Man, 7 or 8 months ago, we'd have been interested!


----------



## Lindafisk (Nov 17, 2004)

That's how it always works, isn't it? LOL There is a big time fixer upper down the street for something like $40,000, it is also on an acre. And two or three more on the street for sale....anyone interested? I will provide links!


----------



## Guest (Jan 10, 2009)

LOL! We also needed a bit closer to where we are now, as DH is self employed and we needed to stay closer to his current clients, and we needed an extra bedroom or 2 (large family here). We only got 1/2 acre, in town (a small town), so no animals (BOO! HISS!) but other than that this place is about as perfect for us as it could get, so we're happy. 

I hope you get your place sold quickly!


----------



## wncramsey (Nov 4, 2005)

How close to Frisco are these?

Diane


----------



## Lindafisk (Nov 17, 2004)

Twenty minutes or so, depending on traffic!


----------



## milkinpigs (Oct 4, 2005)

There use to be pretty good farmland/pasture in that area......until the developers ruined it forever...........now it's not much different than living in the suburbs....


----------



## Lindafisk (Nov 17, 2004)

You are right about that. Lots of developments here and now some of them are not going to be finished out because there is no one to buy the houses. 

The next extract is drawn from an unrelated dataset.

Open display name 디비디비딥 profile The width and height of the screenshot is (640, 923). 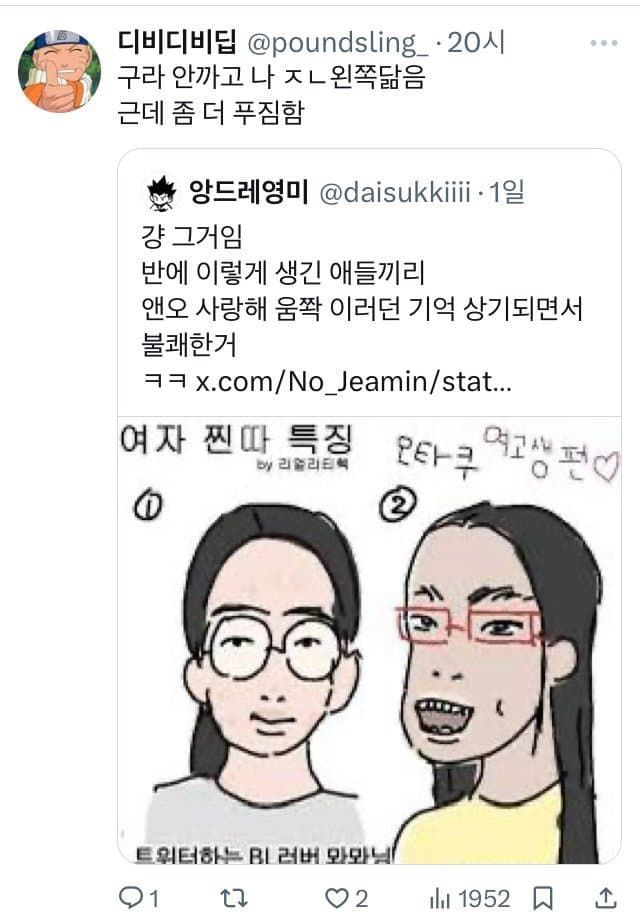point(178,41)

There is still plenty of land here though.......maybe it's not totally ruined. Most people say it's too far to anywhere!


----------



## whinnyninny (Aug 17, 2005)

milkinpigs said:


> There use to be pretty good farmland/pasture in that area......until the developers ruined it forever...........now it's not much different than living in the suburbs....


My DH, who is only 32, remembers when McKinney was a small town and almost nothing but farmland... driving down Hwy 380 is depressing! (That's why TX real estate prices are so "low" though, lots of sprawl and plenty of room for more...)


----------



## amyquilt (Apr 26, 2008)

Is this still available? Is any land behind it that could possibly be purchased?


----------



## Lindafisk (Nov 17, 2004)

I typed this once already and it disappeared! LOL I will try again...

The house is still available but the land behind it is part of a larger acreage, it is a couple of hundred acres of cornfield. I can check the price if you're curious! It is for sale.

Here is a google map- if I did it right!- of the street and how it is surrounded by fields...

Ok, that didn't work right and I can't figure it out, but if you put in Wildwood Drive in Anna, Tx 75409 and you will get it- we are 1806. There is street view available if you just put the street in but not if you do the addy for some reason...?

By the way, I just got confirmation today that we can have livestock, last year they said we couldn't have ANYTHING but now, suddenly, we are allowed one horse or cow per acre, 12 chickens- including up to 4 roosters, no swine, but they are checking to see if goats are ok....and since someone down the street already has some I don't think they can say No to them!


----------



## Lindafisk (Nov 17, 2004)

I forgot to say, the house across the street from us is also for sale and it is almost exactly the same as ours and on an acre lot too. I think they want a little less than we do but they have no fence and just a little patio and their drive isn't concrete except just the part by the garage. I can get their info if anyone wants it. 
Maybe I should get into real estate? LOL :happy:


----------



## whinnyninny (Aug 17, 2005)

Too far from anywhere? But I thought Anna was a bedroom community of McKinney?


----------



## Lindafisk (Nov 17, 2004)

It is. But I guess Mckinney is too far from Dallas for a lot of people. We actually have people who were close friends that will not drive up here to see us because they are convinced we are like, almost in Oklahoma! And you know how far Ohlahoma is, right? LOLOL Too weird. :baby04:


----------